S’adapter

La plupart d’entre vous m’ont dit, quand j’évoquais mes inquiétudes à l’approche du départ, que « ça allait aller », à la vaudoise! Et c’est évidemment vrai. Mais je me rends compte après deux jours qu’effectivement, ce n’est pas comme des vacances. Il faut s’approprier ce logement qui n’est pas le nôtre, faire l’impasse de notre confort qui nous semblait évident, mais qui prend tout un coup une couleur de nostalgie. Il faut se remettre de notre déambulation désabusée dans le « Maxi » qui « smash les prix »: que choisir dans cette immense hall dont presque tous les produits nous semblent étrangers et si peu nous font envie. Quel plaisir quand, dans le parc Moussette, nous retrouvons un petit marché rempli de légumes. Pourtant on ne peut pas vivre comme en vacances, dépenser sans vraiment compter et comparer tous les bons restos du coin.

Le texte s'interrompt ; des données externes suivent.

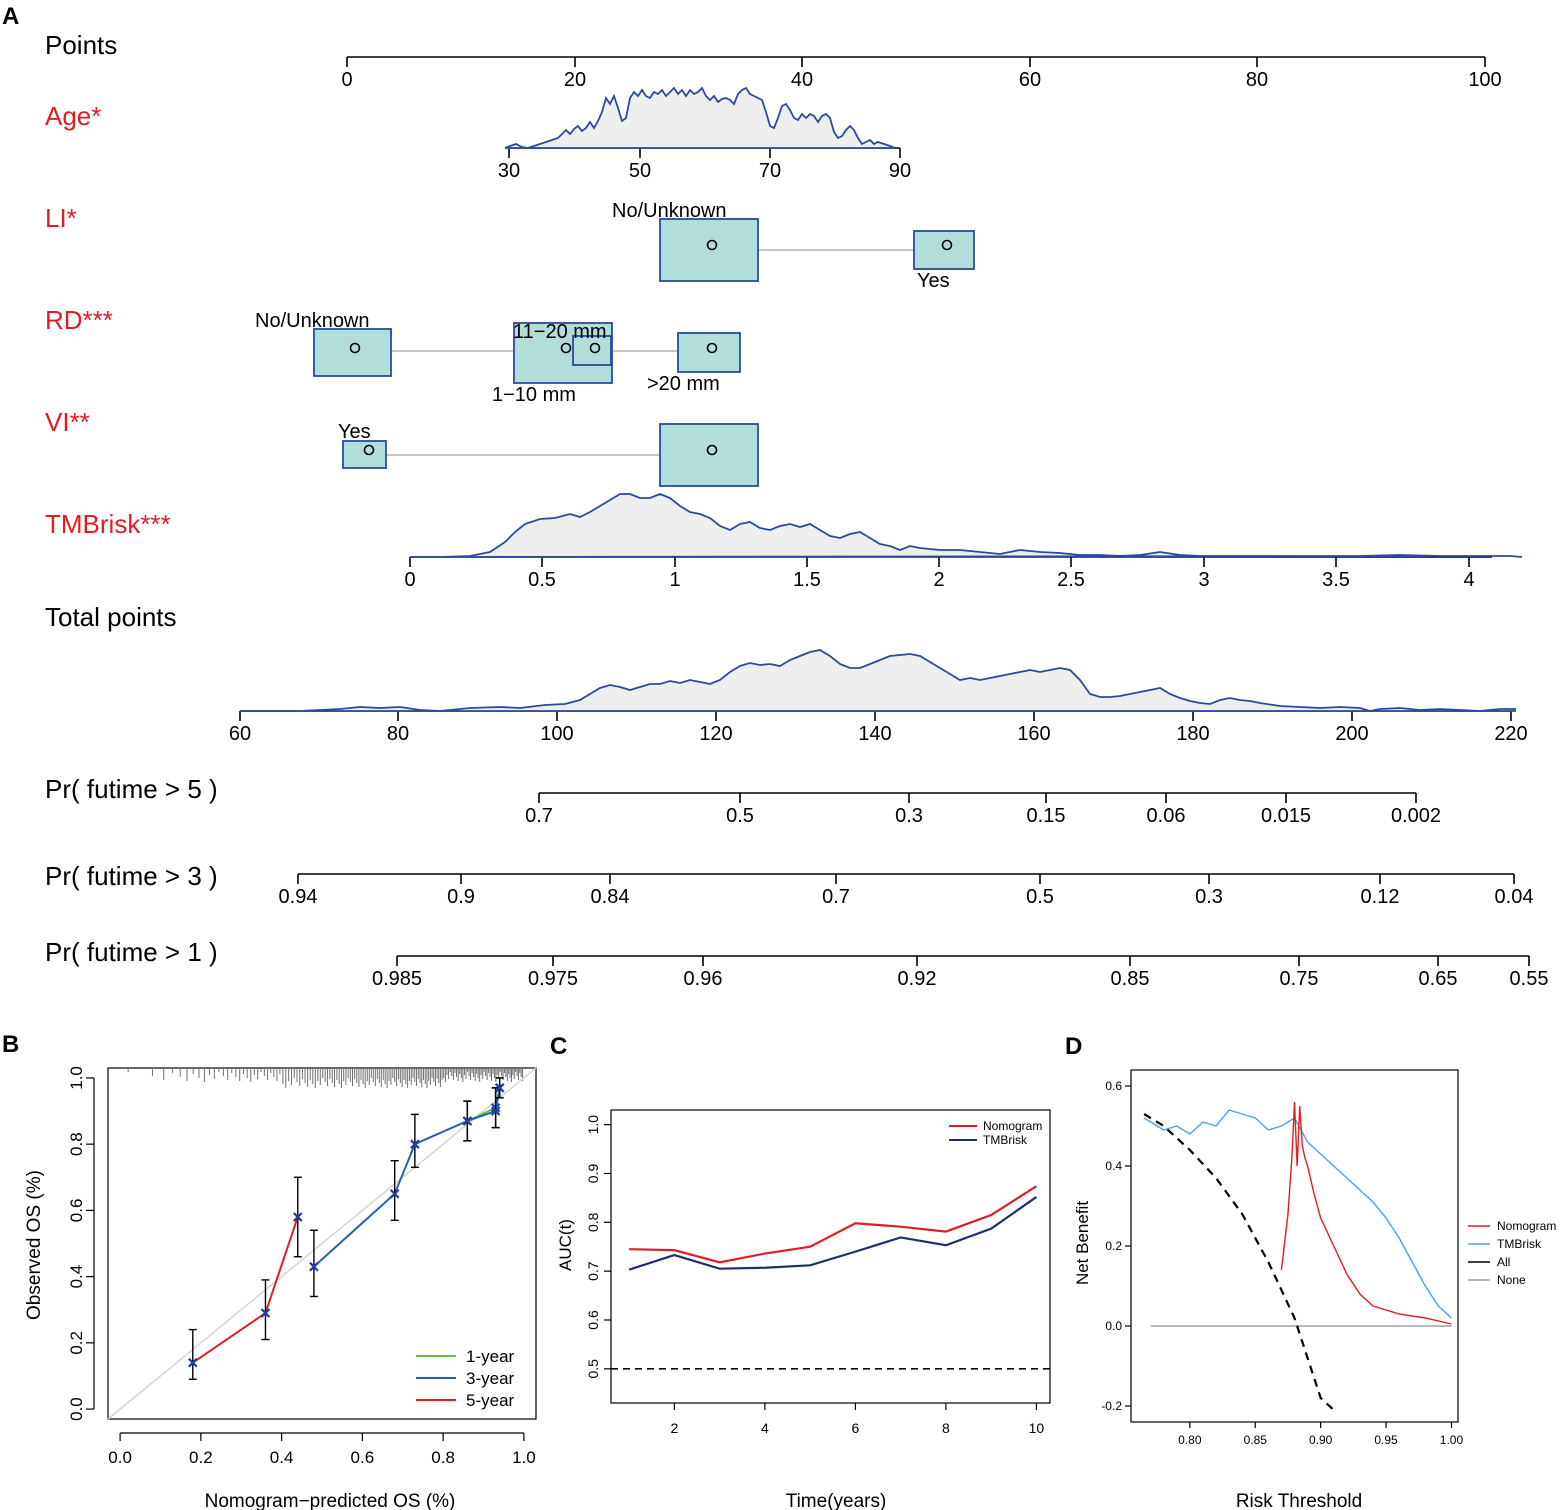  I want to click on nomogram-tick-label: 2, so click(938, 580).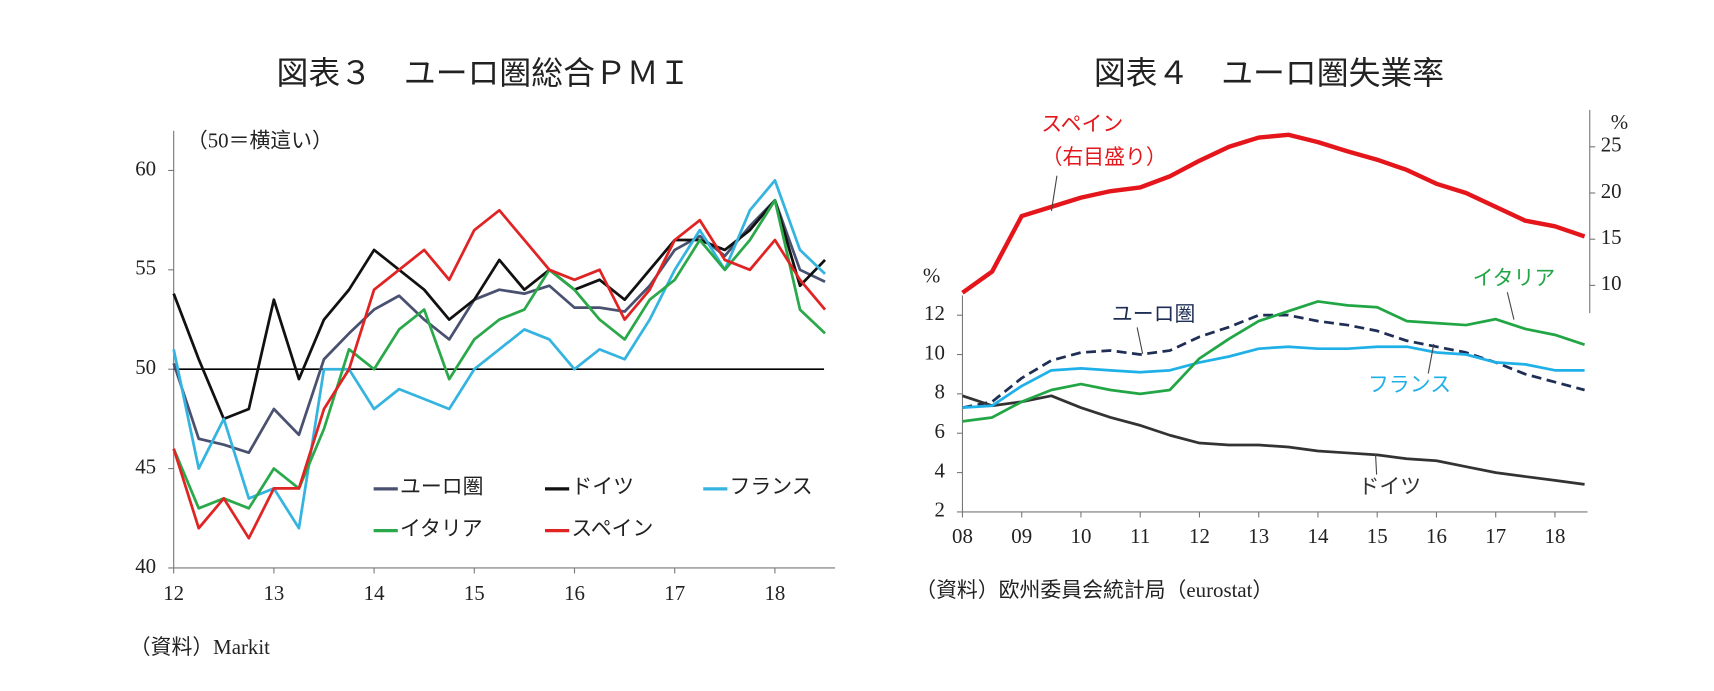 The image size is (1714, 691). Describe the element at coordinates (146, 168) in the screenshot. I see `y-tick-label: 60` at that location.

Et c’était cela l’objectif du voyage. Ce n’était pas un périple de deux semaines en bougeant sans arrêt pour faire la liste des incontournables québécois, mais bien une immersion, une vision de l’intérieur, tout en se sentant encore terriblement étranger pour le moment. Tout est découverte, questions qu’on pose aux passants: comment trouver la validité du ticket de bus? Ou acheter les abonnements pour les transports publics? Comment ouvrir la porte? Quoi? la piscine est gratuite? Et la découverte du kayak de la semaine prochaine aussi? Pourquoi y a-t-il d’incroyables feux d’artifice deux fois par semaine?

S’il nous faut encore du temps pour nous habituer un peu, pour atterrir et prendre nos marques, nous sommes certains que cette expérience sera riche en apprentissages et en émotions. Ne serait-ce qu’en découvrant comment les enfants réagissent à l’inconnu, chacun de manière si différente, mais toujours avec émotion et attention pour l’autre. Je suis fière d’eux: ils n’ont rien demandé, ils n’imaginaient pas ce que cela impliquerait, leur papa leur manque, mais ils gardent des yeux émerveillés devant toutes les découvertes qui rythment déjà nos journées.

Et ce n’est que le début…

Premier réveil

Citation anonyme prémonitoire de ce matin d'anniversaire

Avoir osé faire le pari de ce congé. Se lancer dans une modeste aventure pour rompre avec le quotidien. Trois mois s’ouvrent à nous remplis de promesse, de surprises et de découvertes. Rien de tel pour se rappeler la chance que l’on a, les bonheurs vécus au quotidien.

Préparer le départ

Et voilà, je suis à deux jours du départ. Les bagages se préparent tranquillement et avec les enfants on oscille entre des moments d’excitation profonde et une légère boule au ventre de se lancer dans l’inconnu. Bien qu’on ait longuement scruté GoogleMaps autour de notre futur domicile, repéré les magasins, musées et bibliothèques, cette fois ce sera en vrai qu’on découvrira cette ville dans laquelle nous allons passer 3 mois.
Cela fait plus d’un an qu’un soir, dans mon lit, j’ai demandé à Marc s’il serait prêt à partir 3 mois au Québec. Il n’a eu aucune hésitation. La vie a mis sur son chemin un job sur mesure et c’est dans un premier temps seule avec les enfants que je vais partir. Mais tout ce temps que nous allons pouvoir passer en famille est incroyable.
J’ai toujours rêvé de savoir écrire, de transmettre des émotions par les mots. Force est de constater que ma force, c’est la synthèse! Compiler et mettre en avant les idées des autres, valoriser l’accès aux connaissances, bref rien de très glam. Alors j’ai envie, dans ce temps de congé, de vie au rythme différent, de m’oser à l’écriture libre.

Prendre le temps de raconter librement notre vécu, mes observations dans ces écoles dont la pédagogie et l’innovation sont tant mises en avant.

M’oser a une forme d’expression si loin de ce que je sais faire, sans filet de sécurité, sans maîtrise et planification. Juste pour mon plaisir. Alors bonne lecture si le coeur vous en dit.